Defining the AI Factory Platform Era
An AI factory platform is an integrated AI infrastructure system that connects energy, compute, facilities, and software into a unified environment so enterprises can design, simulate, deploy, and operate large-scale intelligent workloads as a single coordinated factory rather than as separate, manually stitched components. NVIDIA’s DSX platform embodies this idea by combining modular software libraries, APIs, reference designs, accelerated computing, and partner systems into one AI infrastructure platform. Instead of treating chips, power, cooling, networking, storage, and operations as separate projects, DSX aligns them around shared AI factory infrastructure goals such as higher tokens per watt, lower token cost, and faster time to first production. This marks a shift from ad hoc industrial AI deployment to a repeatable, factory-style approach that treats AI as essential infrastructure that must scale with growing demand.
DSX: From Chips to Complete AI Factory Infrastructure
NVIDIA describes DSX as a full-stack platform for AI factories that spans compute, networking, storage, facility design, power, cooling, controls, simulation, and operations. Rather than shipping individual components, the company is providing a common architecture and reference playbook to design and run AI factory infrastructure at scale. DSX MaxLPS targets energy efficiency, combining 45-degrees-Celsius liquid cooling with in-rack technologies to run up to 40% more GPUs within a fixed power budget with limited impact on workload performance. DSX OS, an open source and modular software layer, focuses on operating multi-tenant AI factories, improving reliability and resiliency while tightening coordination between AI workloads and underlying facilities. Together, they aim to turn fragmented AI deployments into predictable AI infrastructure platforms that can be simulated end-to-end before any physical rack is installed in production.

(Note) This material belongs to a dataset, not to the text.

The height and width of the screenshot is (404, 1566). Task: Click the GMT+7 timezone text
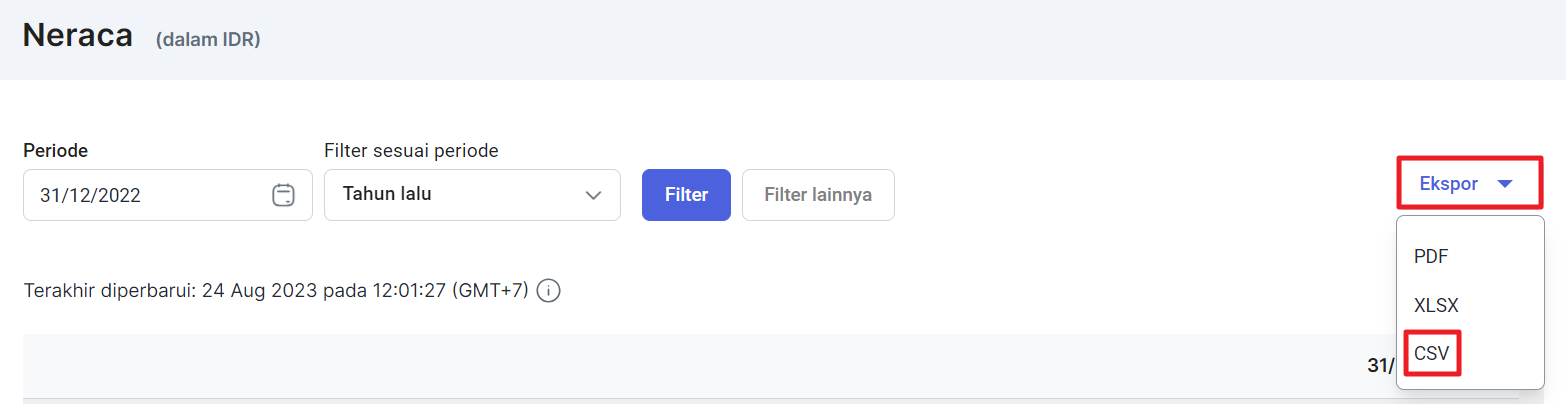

Factory Operations Blueprint: A Roadmap for Autonomous Factory Operations
While DSX targets data center-style AI factories, NVIDIA’s Factory Operations Blueprint, codenamed FOX, extends the concept onto the manufacturing floor. Today, factories rely on separate PLC, SCADA, MES, and ERP systems, which rarely integrate cleanly and make plant-wide intelligence difficult. FOX provides a reference design for building autonomous factory operations by placing a unified decision-making layer above these systems. It specifies how to ingest signals from legacy PLCs and modern IoT sensors, fuse them with quality inspection data, and feed them into central AI models. That feedback loop connects digital simulation with physical operations so factories can move from task-specific automation to coordinated, autonomous factory operations. Instead of manual root-cause investigations and isolated quality checks, FOX is designed to enable real-time orchestration where industrial AI deployment can optimize throughput, maintenance, and quality as a single connected system.

Open Physical AI Agents and Digital Twin Simulation
NVIDIA’s strategy also highlights open source tools for physical AI agents and robotics that sit on top of these platforms. By giving developers modular agent frameworks that connect to DSX, FOX, and industrial protocols, the company aims to shorten the path from prototype to repeatable industrial AI deployment. The integration of Vertiv SmartRun with NVIDIA Omniverse DSX Blueprint adds a further layer: digital twin simulation for AI factories. Vertiv SmartRun’s converged physical infrastructure can be represented as a configurable digital twin, allowing teams to design, simulate, and validate power, cooling, and controls as a single system before build-out. According to Vertiv, shifting to this model-based approach helps reduce late-stage design changes and integration risk and accelerates time from planning to operational readiness, while preserving engineering intent across the entire AI factory lifecycle.
AI as Essential Infrastructure for Autonomous Industrial Systems
Across DSX, FOX, and digital twin workflows, NVIDIA is promoting a view of AI factories as essential infrastructure rather than experimental projects. DSX OS components, drawn from NVIDIA’s own DGX Cloud operations, are being released as open source so partners can focus on AI services instead of rebuilding basic infrastructure software. Power management, grid awareness, and thermal design are treated as first-class parts of the AI infrastructure platform, not separate facilities concerns. In parallel, Factory Operations Blueprint tackles integration gaps on the factory floor, and digital twin simulation allows infrastructure validation before any hardware is deployed. Together these pieces point toward autonomous factory operations that can scale as demand for tokens and industrial AI deployment grows, turning AI factory infrastructure into a repeatable, simulation-ready utility layer for enterprises.